Streaming Speech Recognition on Android with Emformer-RNNT-based Model

Introduction

In the Speech Recognition Android demo app, we showed how to use the wav2vec 2.0 model on an Android demo app to perform non-continuous speech recognition. Here we're going one step further, using a torchaudio Emformer-RNNT-based ASR model in Android to perform streaming speech recognition.

Prerequisites

  • PyTorch 1.12 and torchaudio 0.12 or above (Optional)
  • Python 3.8 (Optional)
  • Android Pytorch library org.pytorch:pytorch_android_lite:1.12.2
  • Android Studio 4.0.1 or later

Quick Start

1. Get the Repo

Simply run the commands below:

git clone https://github.com/pytorch/android-demo-app
cd android-demo-app/StreamingASR

If you don't have PyTorch 1.12 and torchaudio 0.12 installed or want to have a quick try of the demo app, you can download the optimized scripted model file streaming_asrv2.ptl, then drag and drop it to the StreamingASR/app/src/main/assets folder inside android-demo-app/StreamingASR, and continue to Step 3.

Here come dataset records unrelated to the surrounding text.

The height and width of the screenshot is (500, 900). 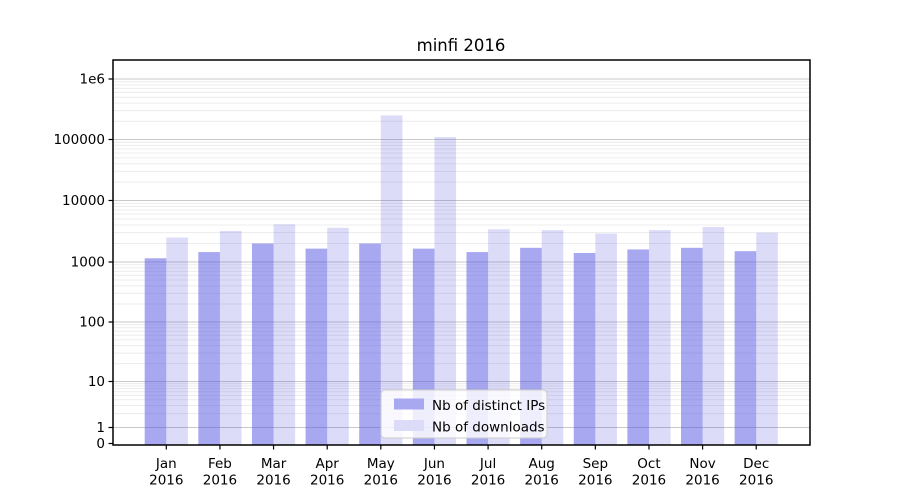 What do you see at coordinates (316, 346) in the screenshot?
I see `bar-ips-apr` at bounding box center [316, 346].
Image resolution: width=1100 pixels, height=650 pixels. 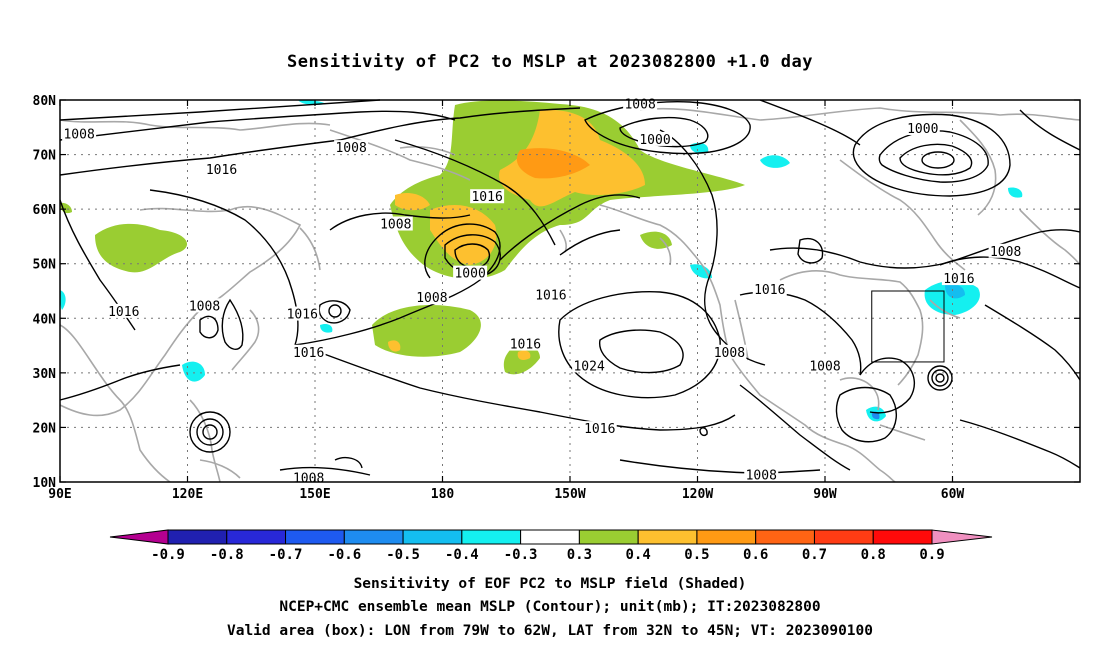 I want to click on lat-tick-label: 60N, so click(x=45, y=210).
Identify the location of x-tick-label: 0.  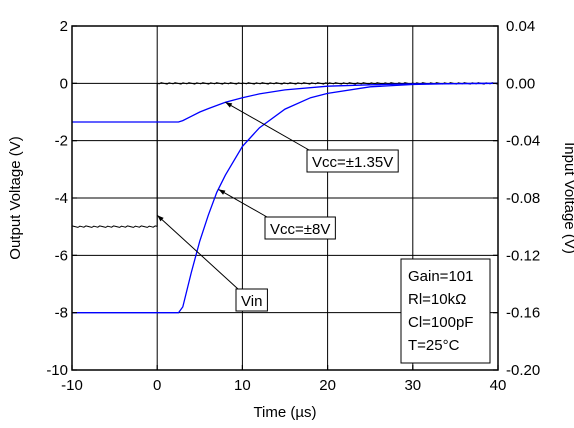
(157, 386).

2. Test and Prepare the Model

To install PyTorch 1.12, torchaudio 0.12, and other required packages (numpy, pyaudio, and fairseq), do something like this:

conda create -n pt1.12 python=3.8.5
conda activate pt1.12
pip install torch torchaudio numpy pyaudio fairseq

First, create the model file scripted_wrapper_tuple.pt by running python generate_ts.py.

Then, to test the model, run python run_sasr.py. After you see:

Initializing model...
Initialization complete.

say something like "good afternoon happy new year", and you'll likely see the streaming recognition results good afternoon happy new year while you speak. Hit Ctrl-C to end.

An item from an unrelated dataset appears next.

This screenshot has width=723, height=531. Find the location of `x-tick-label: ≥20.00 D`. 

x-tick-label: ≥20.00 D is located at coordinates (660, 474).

Finally, to optimize and convert the model to the format that can run on Android, run the following commands:

mkdir -p StreamingASR/app/src/main/assets
python save_model_for_mobile.py
mv streaming_asrv2.ptl StreamingASR/app/src/main/assets

3. Build and run with Android Studio

Start Android Studio, open the project located in android-demo-app/StreamingASR/StreamingASR, build and run the app on an Android device (not an emulator). After the app runs, tap the Start button and start saying something. Some example recognition results are:

Librosa C++, Eigen, and JNI

The first version of this demo uses a C++ port of Librosa, a popular audio processing library in Python, to perform the MelSpectrogram transform, because torchaudio before version 0.11 doesn't support fft on Android (see here). Using the Librosa C++ port and JNI (Java Native Interface) on Android makes the MelSpectrogram possible on Android. Furthermore, the Librosa C++ port requires Eigen, a C++ template library for linear algebra, so both the port and the Eigen library are included in the first version of the demo app and built as JNI.

See here for the first version of the demo if interested in an example of using native C++ to expand operations not yet supported in PyTorch or one of its domain libraries.